Admiralty number A4200
NGA number 4140
ARLHS number SCO-202
Managing agent Northern Lighthouse Board

Colonsay (Scottish Gaelic: Colbhasa) is an island in the Inner Hebrides of Scotland, located north of Islay and south of Mull. The ancestral home of Clan Macfie and the Colonsay branch of Clan MacNeil, it is in the council area of Argyll and Bute and has an area of 4,074 hectares (15.7 sq mi). Aligned on a south-west to north-east axis, it measures 8 miles (13 km) in length and reaches 3 miles (4.8 km) at its widest point.

Although Colonsay appears bare and somewhat forbidding on approach from the sea, its landscape is varied, with several sandy beaches, and a sheltered and fertile interior, unusually well-wooded for a Hebridean island. It is linked by a tidal causeway (called The Strand) to Oronsay. The highest point on the island is Carnan Eoin, 143 metres above sea level.

The Colonsay Group, which takes its name from the island, is an estimated 5,000 m thick sequence of mildly metamorphosed Neoproterozoic sedimentary rocks that also outcrop on the islands of Islay and Oronsay and the surrounding seabed. The sequence has been correlated with the Grampian Group, the oldest part of the Dalradian Supergroup.

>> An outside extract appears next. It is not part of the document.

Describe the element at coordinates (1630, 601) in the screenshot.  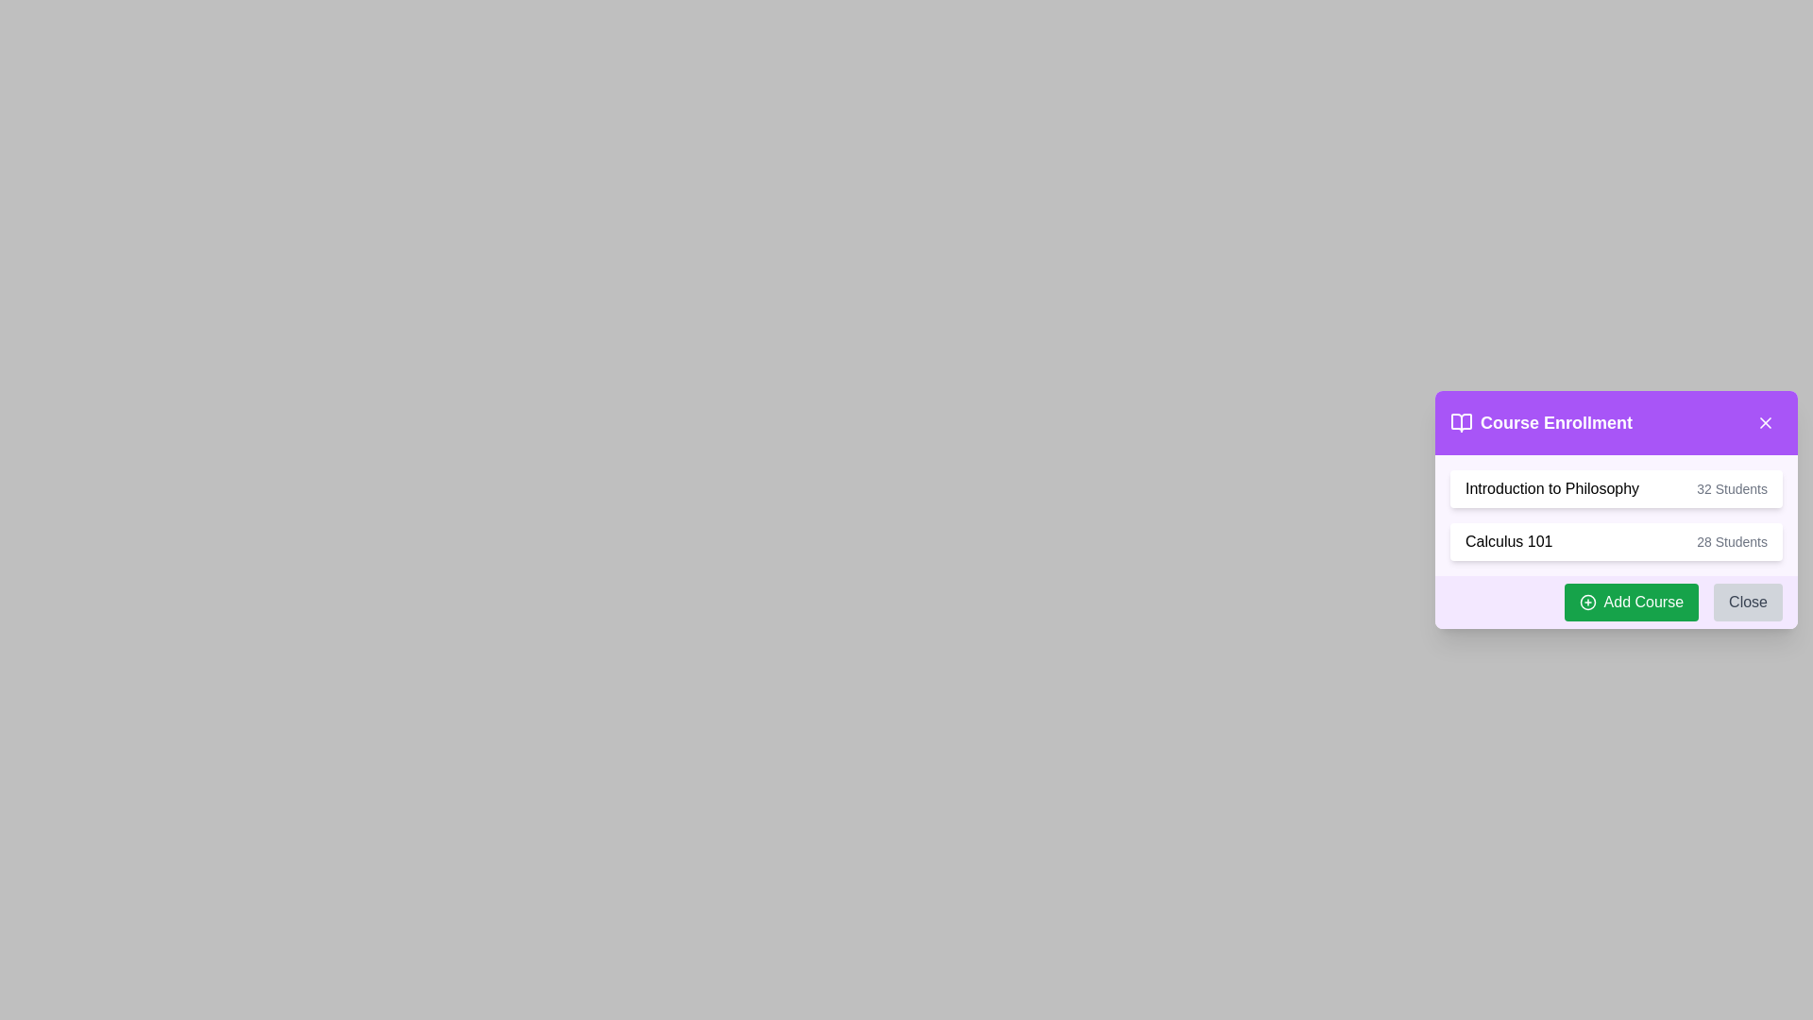
I see `the 'Add Course' button located in the purple 'Course Enrollment' section at the bottom-right corner of the modal to initiate adding a course` at that location.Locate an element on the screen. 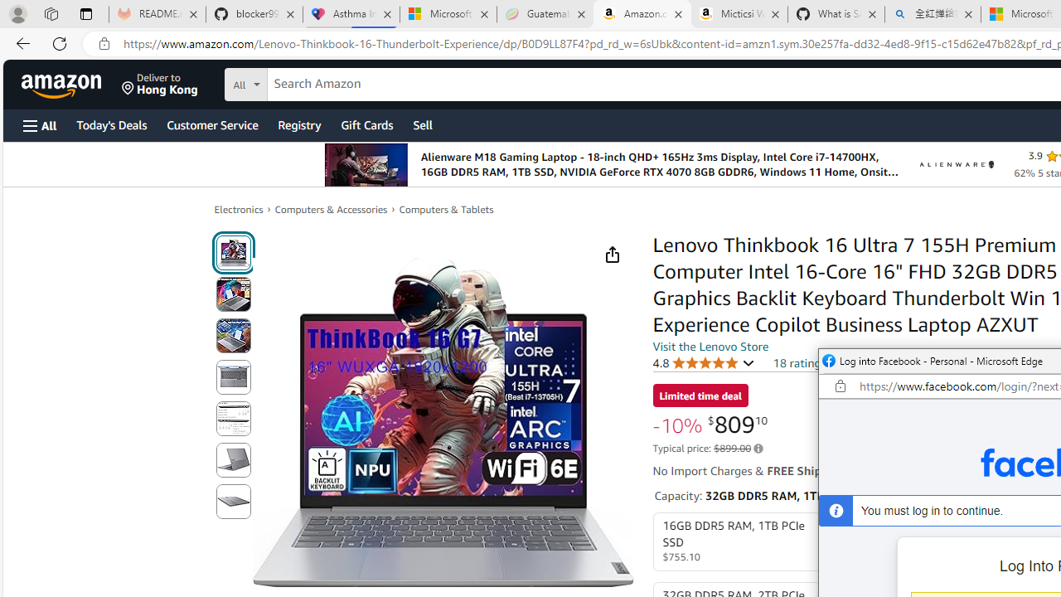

In 1995 evidence of large-scale Mesolithic nut shelling, some 9000 years ago, was found in a midden pit at Staosnaig on the island's sheltered east coast, in a large, shallow pit full of the remains of hundreds of thousands of burned hazelnut shells. Hazelnuts have been found on other Mesolithic sites, but rarely in such quantities or concentrated in one pit. The nuts were radiocarbon dated to 7720+/-110BP, which calibrates to circa 7000 BC. Similar sites in Britain and its dependencies are known only at Farnham in Surrey and Cass ny Hawin on the Isle of Man.